Nell'adiacente Parco di Montesole sono presenti almeno una decina di specie di interesse comunitario, sei delle quali regolarmente nidificanti (Falco pecchiaiolo, Succiacapre, Martin pescatore, Calandro, Tottavilla, Averla piccola); l'area è frequentata regolarmente anche da Falco pellegrino (con vari tentativi di nidificazione), Lanario, Albanella minore e Aquila reale.

 

Tra le specie nidificanti rare e/o minacciate a livello regionale figurano Lodolaio e Assiolo, Upupa, Torcicollo, Pigliamosche.
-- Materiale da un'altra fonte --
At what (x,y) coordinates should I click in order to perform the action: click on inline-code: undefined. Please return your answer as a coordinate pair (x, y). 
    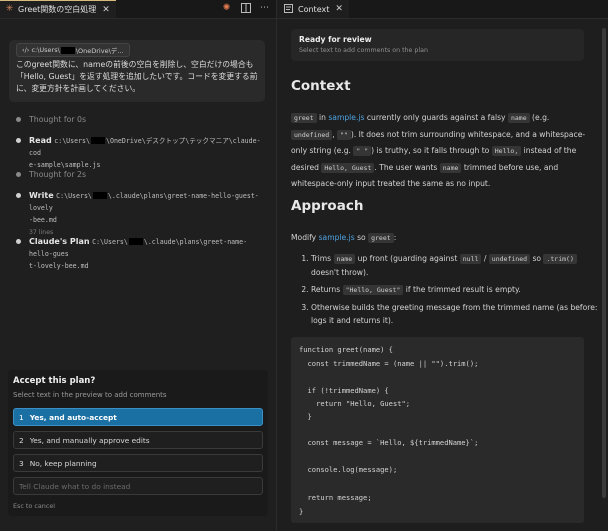
    Looking at the image, I should click on (510, 259).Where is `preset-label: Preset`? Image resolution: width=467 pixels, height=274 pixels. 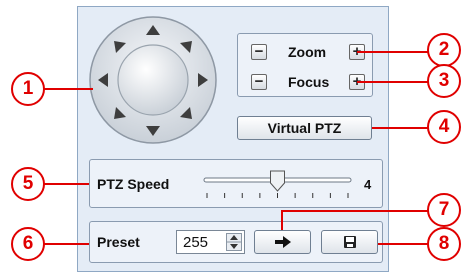 preset-label: Preset is located at coordinates (118, 242). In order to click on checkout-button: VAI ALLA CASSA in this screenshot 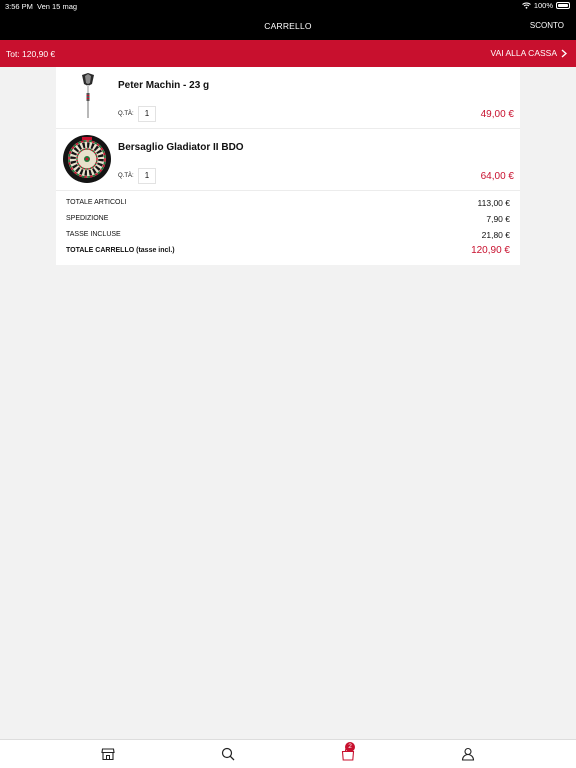, I will do `click(529, 53)`. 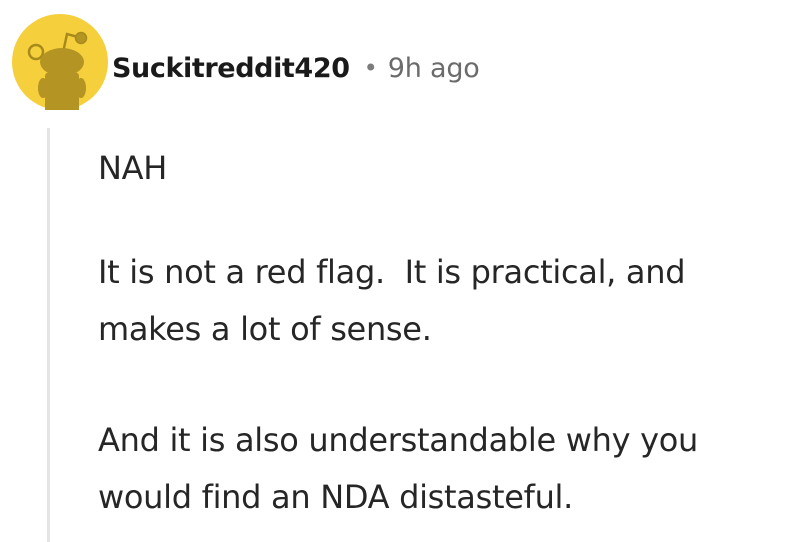 I want to click on snoo-avatar-icon, so click(x=60, y=62).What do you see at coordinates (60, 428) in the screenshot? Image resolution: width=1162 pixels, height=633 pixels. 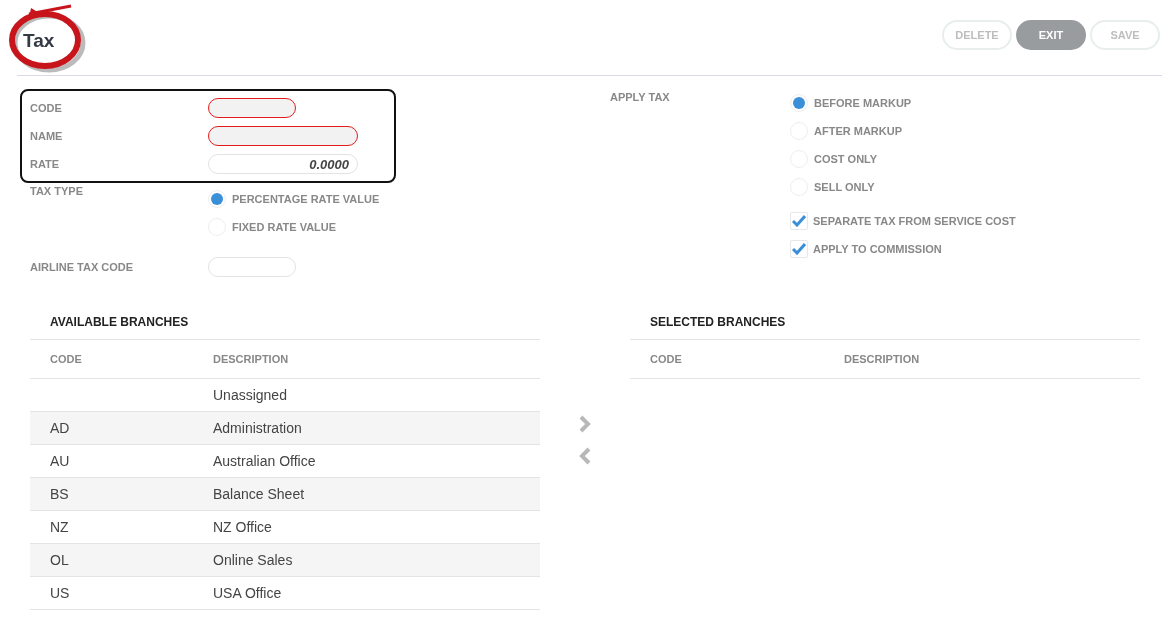 I see `table-cell-text: AD` at bounding box center [60, 428].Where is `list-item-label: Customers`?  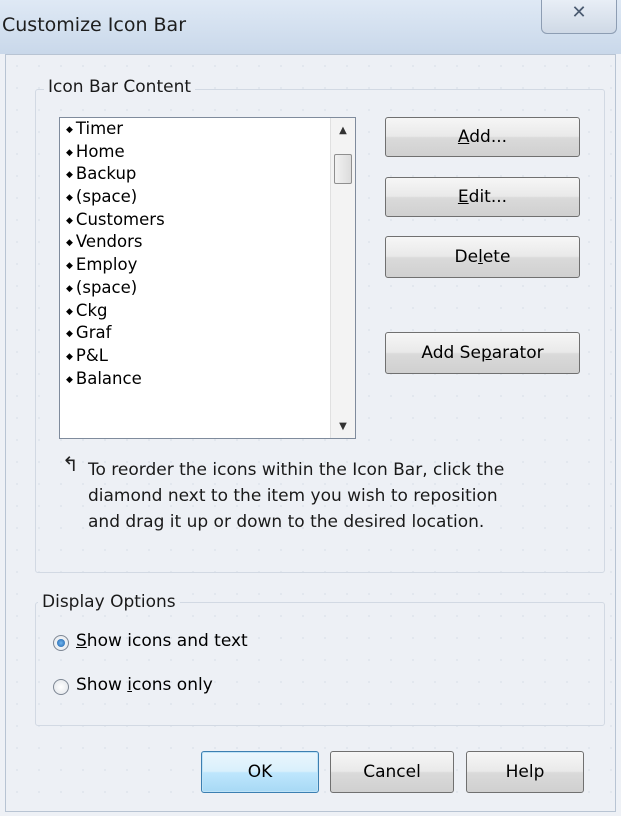 list-item-label: Customers is located at coordinates (120, 219).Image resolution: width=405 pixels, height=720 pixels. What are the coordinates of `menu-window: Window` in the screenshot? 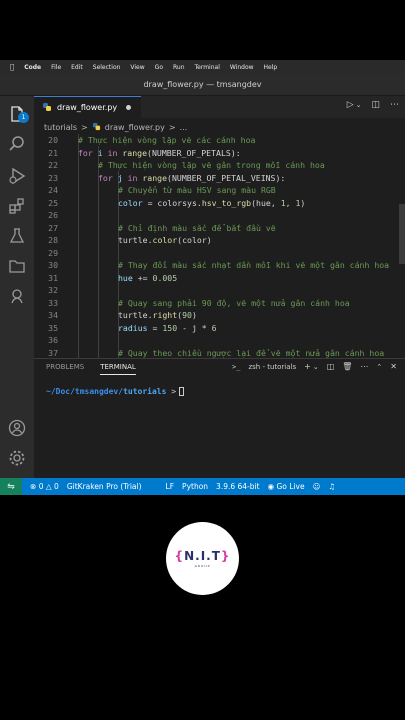 It's located at (242, 68).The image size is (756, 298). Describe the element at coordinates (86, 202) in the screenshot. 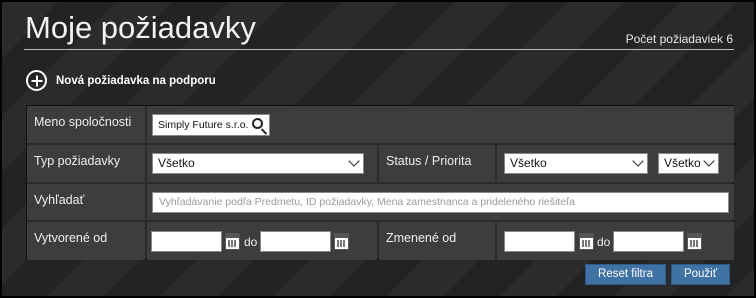

I see `search-label: Vyhľadať` at that location.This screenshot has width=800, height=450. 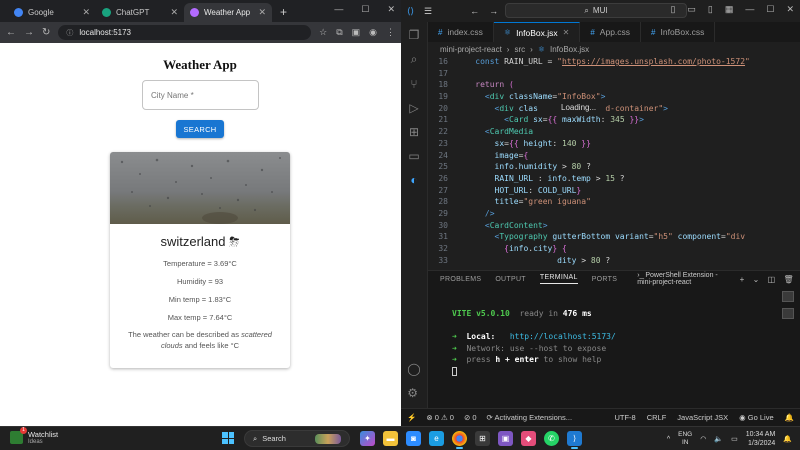 What do you see at coordinates (570, 50) in the screenshot?
I see `breadcrumb-file: InfoBox.jsx` at bounding box center [570, 50].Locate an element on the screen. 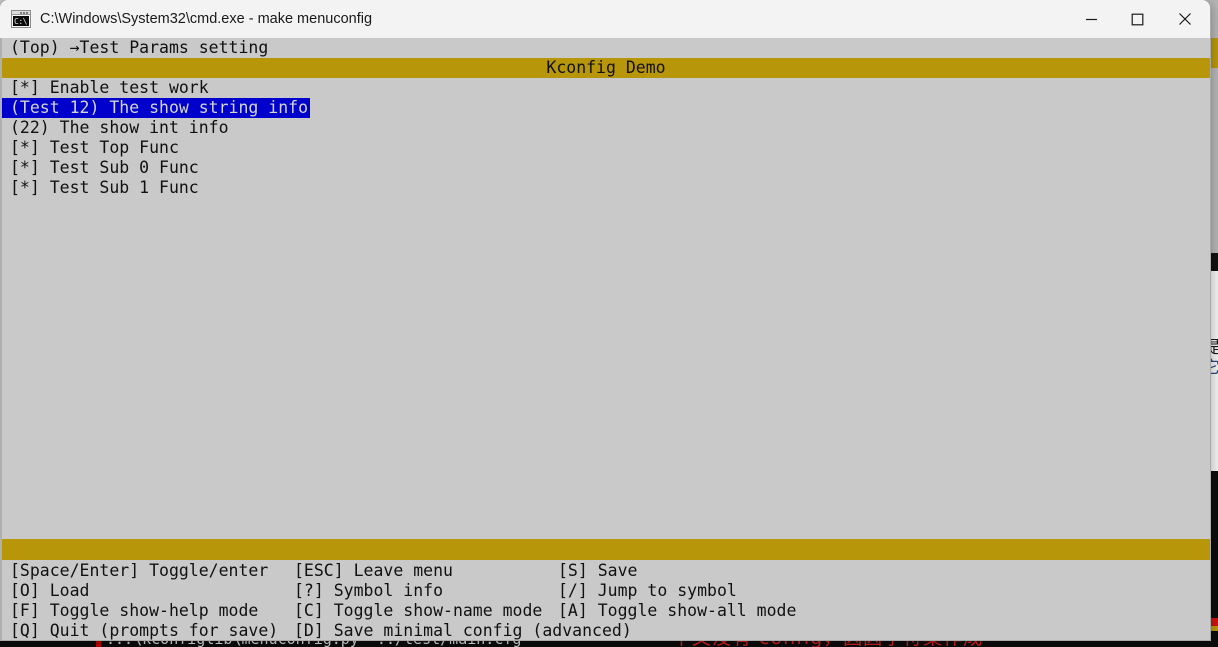 The height and width of the screenshot is (647, 1218). help-key-show-name-mode: [C] Toggle show-name mode is located at coordinates (418, 610).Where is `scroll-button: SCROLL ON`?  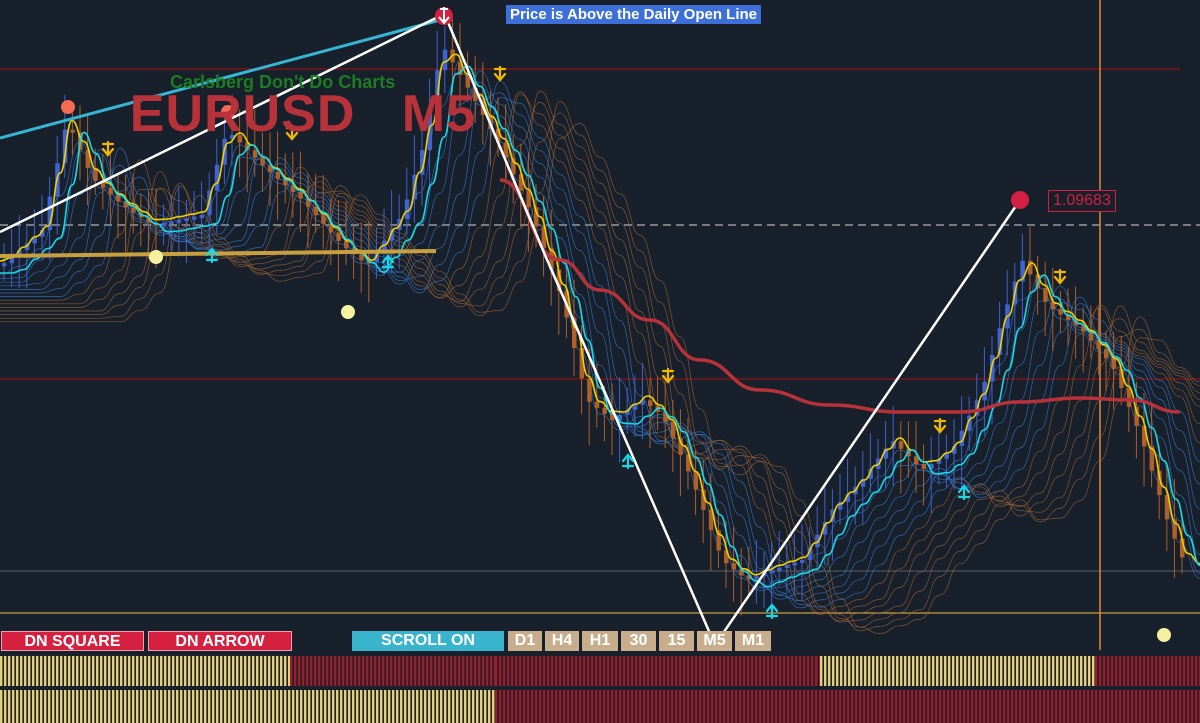 scroll-button: SCROLL ON is located at coordinates (428, 641).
Nel Parco del Museo Archeologico Nazionale di Villa Aria a Marzabotto, confinante con il sito, è presente una piccola garzaia con Nitticora e Airone cenerino. I rischi sono molteplici : il più evidente è la mortalità diretta dovuta alle pale, in particolare i rapaci sembra abbiano una incapacità /difficoltà  a percepire in tempo utile il movimento delle pale con una cattiva percezione delle basse frequenze. Mortalità per elettrocuzione o folgorazione, in Europa questo fenomeno colpisce prevalentemente gli uccelli rapaci, cicogne, gufi e corvidi. Da uno studio realizzato dalla Regione Toscana nel 2002 si evince che tra gli uccelli trovati morti in seguito a collisioni con aereogeneratori e elettrocuzione con linee elettriche accessorie la maggior parte erano Aquile reali ed altri rapaci. Naturalmente oltre ad indurre la modificazione dei flussi migratori e della nidificazione.